Still, it is hard not to feel as though the whole world has turned its back on the victims and survivors of such unfathomable ethnic cleansing. The Darfur camps are pictures of misery and squalor, languishing without humanitarian assistance, and sometimes come under fire from merciless combatants. Subsequently, thousands of Darfurians flee across the ragged border into Aweil, South Sudan, each day.

Abraham’s dilemma in trying to support Darfurians as well as his own impoverished, hungry, and war-wracked population – compounded by the unprecedented drought covering swaths of sub-Saharan Africa – means the area is being pushed to the brink of collapse and desperation. South Sudan is already considered one of the worst places on the planet to be a child, with almost every infant suffering acute malnourishment. Moreover, the global assistance that once existed has dwindled into oblivion, stretched by the emergency demands of the Covid response, the war in Ukraine, and other catastrophes.

§ **PROBLEM DESCRIPTION**:
Continue the passage about Darfurian refugees crossing into Aweil, South Sudan, starting after its last sentence.

§ **INFORMATION SUPPLIED**:
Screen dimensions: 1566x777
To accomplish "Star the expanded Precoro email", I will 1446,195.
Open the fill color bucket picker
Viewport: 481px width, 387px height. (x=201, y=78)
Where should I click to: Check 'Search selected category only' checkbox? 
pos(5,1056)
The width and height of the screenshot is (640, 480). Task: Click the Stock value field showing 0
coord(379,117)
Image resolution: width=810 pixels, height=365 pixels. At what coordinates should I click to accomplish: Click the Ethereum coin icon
==
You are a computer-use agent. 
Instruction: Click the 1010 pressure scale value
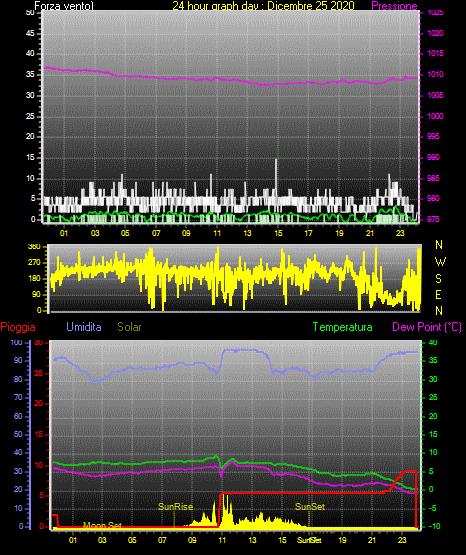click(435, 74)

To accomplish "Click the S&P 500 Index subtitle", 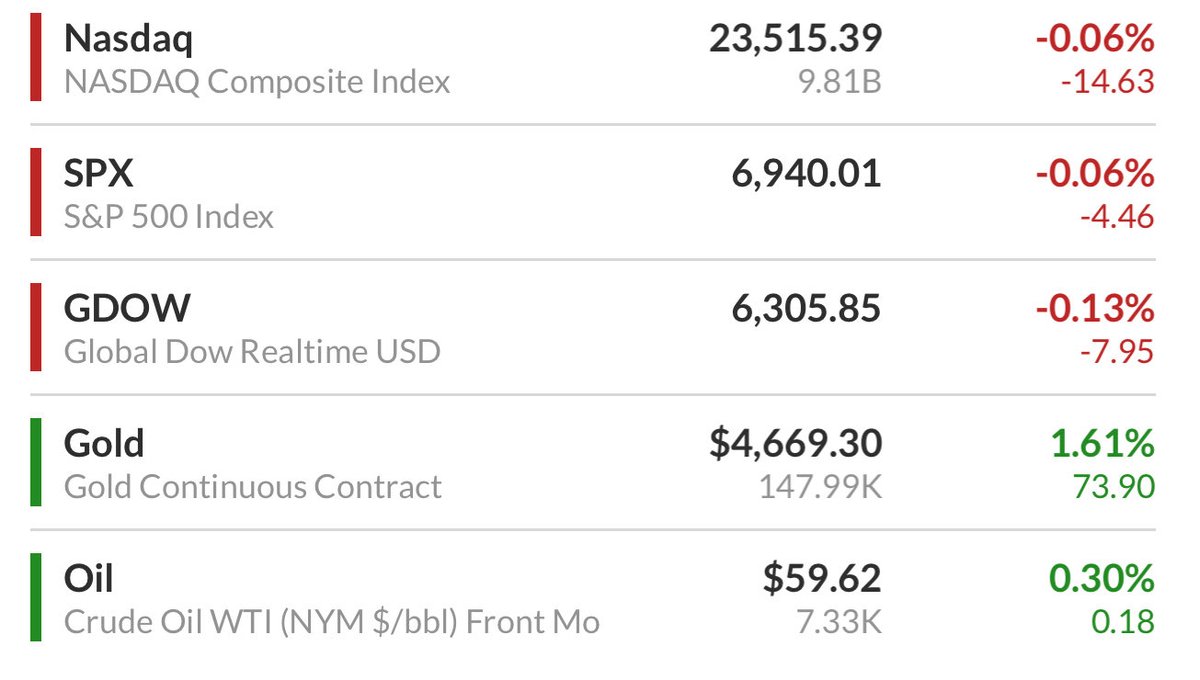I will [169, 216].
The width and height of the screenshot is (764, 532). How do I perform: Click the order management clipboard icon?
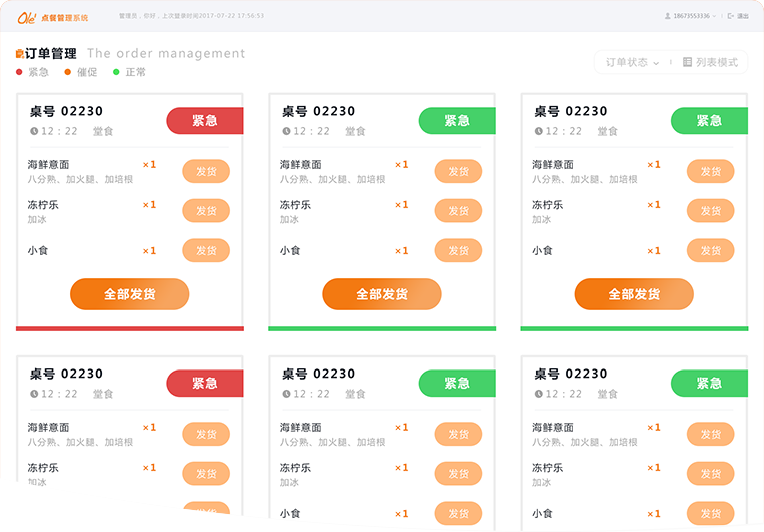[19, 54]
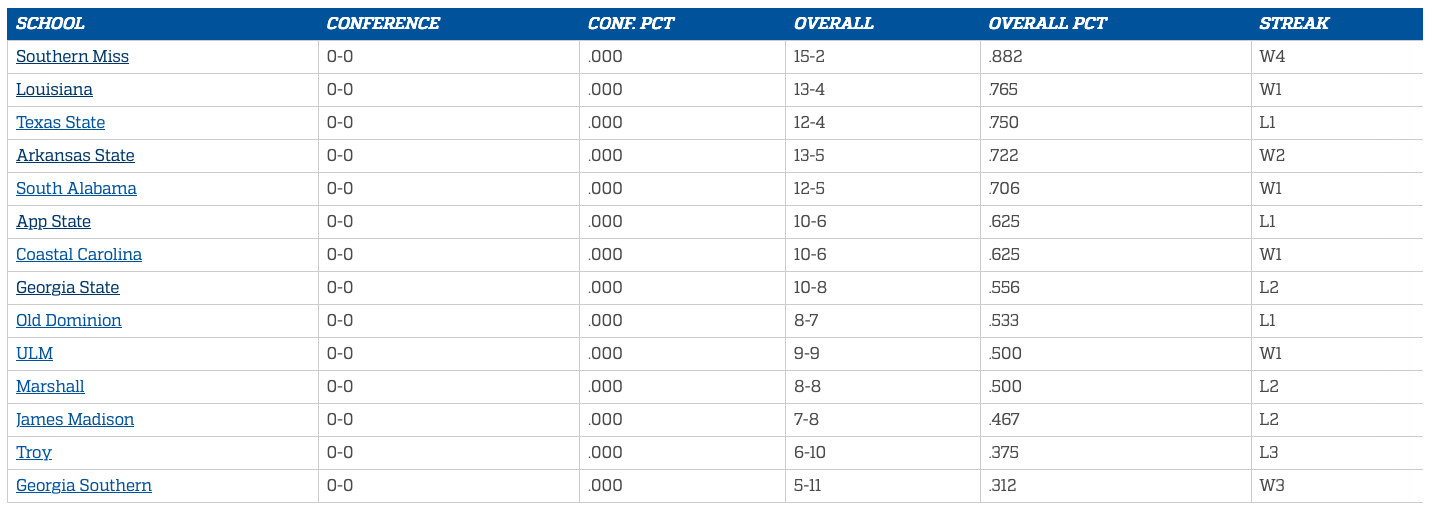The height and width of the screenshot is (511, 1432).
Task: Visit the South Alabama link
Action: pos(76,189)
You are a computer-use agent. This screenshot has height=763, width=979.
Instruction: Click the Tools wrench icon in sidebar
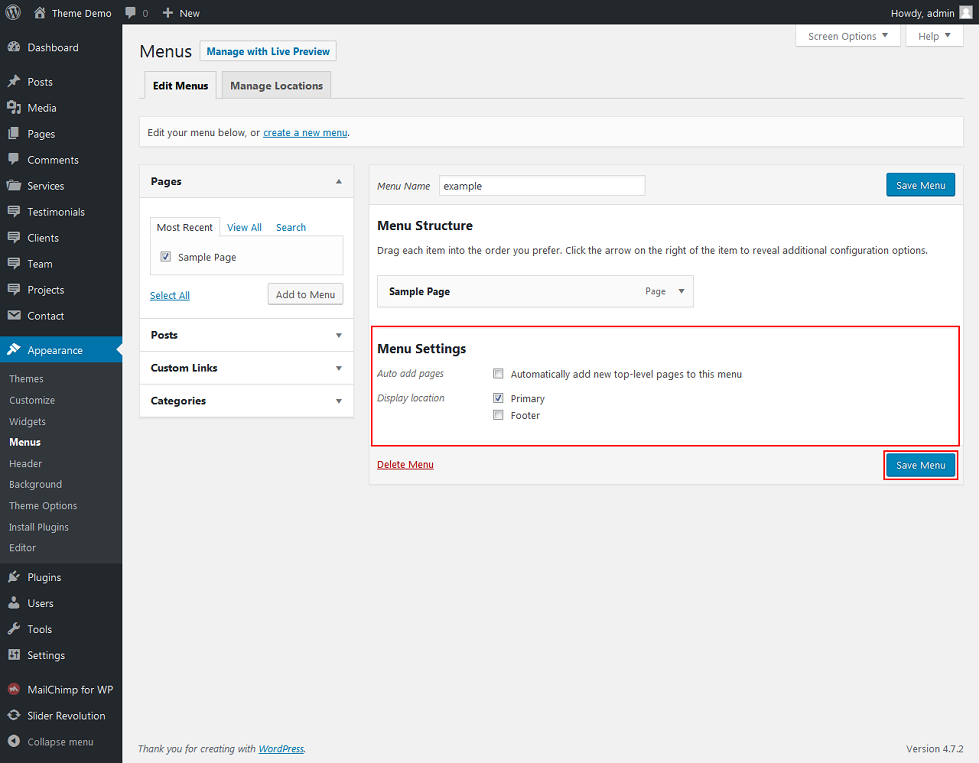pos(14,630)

§ **RESPONSE TO THIS TASK**:
Nothing in this region comes easy, and endless war kills both quickly and slowly. Unfortunately, with such expansive and systemic problems, the situation in Darfur and South Sudan does not appear to have any end in sight.

Does anyone care? These wars are forgotten. These countries are too. War crimes are officially filed away to collect dust, and everyone is supposed to move on from them.

What has been the response from power players in Washington, DC, so far?

“The message we are hearing is that people want to stay away from giving help because of corruption,” Abraham admits. “But there is a way around this, to help, so it goes to the people.”

In Aweil, Abraham’s office is nothing more than a decrepit hut with a dirt floor. He hints at the laziness of top brass in international fields, abandoning the matter out of frustration rather than working diligently for a solution which he says comes down to vetting, protocols, and working with the right people.

“Imagine you are driving and realize you are going in the wrong direction,” Abraham continues. “Do you continue going down that road? Or do you turn around and find a better way?”

He lists a multitude of ways the international community could assist Aweil, from planting drought-resistant Moringa trees – highly valued for their edible parts and water purification – to helping the masses of displaced live beyond the “pieces of plastic” used for shelter.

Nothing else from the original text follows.